Squinzi: un decreto sviluppo che assomiglia ad un aperitivo

Misure ancora troppo «timide», che non vanno oltre «l’aperitivo» e che non possono quindi saziare la fame delle imprese. Nel day-after all’approvazione del decreto sviluppo, il presidente di Confindustria, Giorgio Squinzi, usa una battuta per definire il provvedimento messo a punto dal governo per rilanciare la crescita. Con parole che però centrano il segno.

«Trovo tutto abbastanza timido. Lo considero un aperitivo, c’è molta timidezza: dobbiamo accelerare il passo», incalza il leader degli imprenditori, che sul dl nutre «qualche dubbio e qualche domanda». «Apprezziamo lo sforzo fatto fin qui dal governo, ma lo invitiamo ad alzare l’asticella», afferma, individuando in particolare «limiti evidenti» nella norma sul credito di imposta per opere strategiche. Squinzi rivolge quindi i suoi interrogativi anche al governo: il limite del 50% dell’investimento per il credito d’imposta «come viene deciso? Non era forse meglio fissare una quota certa?», e «perché non vengono inserite anche le partnership pubblico-private?». Interrogativi ai quali, secondo Viale dell’Astronomia, bisognerà dare una risposta nell’iter parlamentare.

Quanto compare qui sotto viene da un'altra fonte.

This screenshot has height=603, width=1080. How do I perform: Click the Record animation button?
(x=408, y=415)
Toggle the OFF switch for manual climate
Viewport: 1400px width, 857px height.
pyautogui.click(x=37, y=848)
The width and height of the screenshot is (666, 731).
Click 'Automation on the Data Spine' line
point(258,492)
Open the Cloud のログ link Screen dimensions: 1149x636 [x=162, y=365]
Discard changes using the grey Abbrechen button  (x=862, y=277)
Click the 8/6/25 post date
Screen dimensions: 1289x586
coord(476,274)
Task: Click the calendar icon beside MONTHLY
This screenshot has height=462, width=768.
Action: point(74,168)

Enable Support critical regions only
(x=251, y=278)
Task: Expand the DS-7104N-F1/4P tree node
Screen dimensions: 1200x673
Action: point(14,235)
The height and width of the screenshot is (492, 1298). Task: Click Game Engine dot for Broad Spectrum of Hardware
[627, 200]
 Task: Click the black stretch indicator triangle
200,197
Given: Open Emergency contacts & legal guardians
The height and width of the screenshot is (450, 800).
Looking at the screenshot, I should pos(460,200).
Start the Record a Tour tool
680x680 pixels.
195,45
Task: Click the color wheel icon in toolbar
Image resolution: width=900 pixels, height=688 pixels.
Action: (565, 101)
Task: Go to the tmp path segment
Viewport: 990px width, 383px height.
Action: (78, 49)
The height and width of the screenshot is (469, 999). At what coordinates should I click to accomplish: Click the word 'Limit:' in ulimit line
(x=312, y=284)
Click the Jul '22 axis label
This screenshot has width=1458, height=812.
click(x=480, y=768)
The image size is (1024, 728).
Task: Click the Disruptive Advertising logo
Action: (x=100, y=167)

Squinzi ha parlato anche di tasse. Il presidente di Confindustria ha commentato le parole del ministro del Lavoro, Elsa Fornero che oggi ha detto: «non credo si possa parlare di un programma di riduzione fiscale nei sei mesi che ci restano». «Mi auguro e spero – ha detto Squinzi – che questo non succeda, sarebbe una grande perdita di credibilità per il governo Monti».

Squinzi ha poi aggiunto «sinceramente non staremo zitti in questa situazione: ognuno fa il proprio dovere, noi siamo pronti a impegnarci a fare tutto quello che dobbiamo fare». Il presidente di Confindustria, intervenendo all’assemblea generale dell’Unione Industriali della provincia di Pavia ha quindi sottolineato che «il governo non ci può chiedere di fare delle cose e poi defilarsi. Questa è una cosa fuori discussione: è difficile parlare di forme di lotta, ma ci faremo sentire», ha concluso.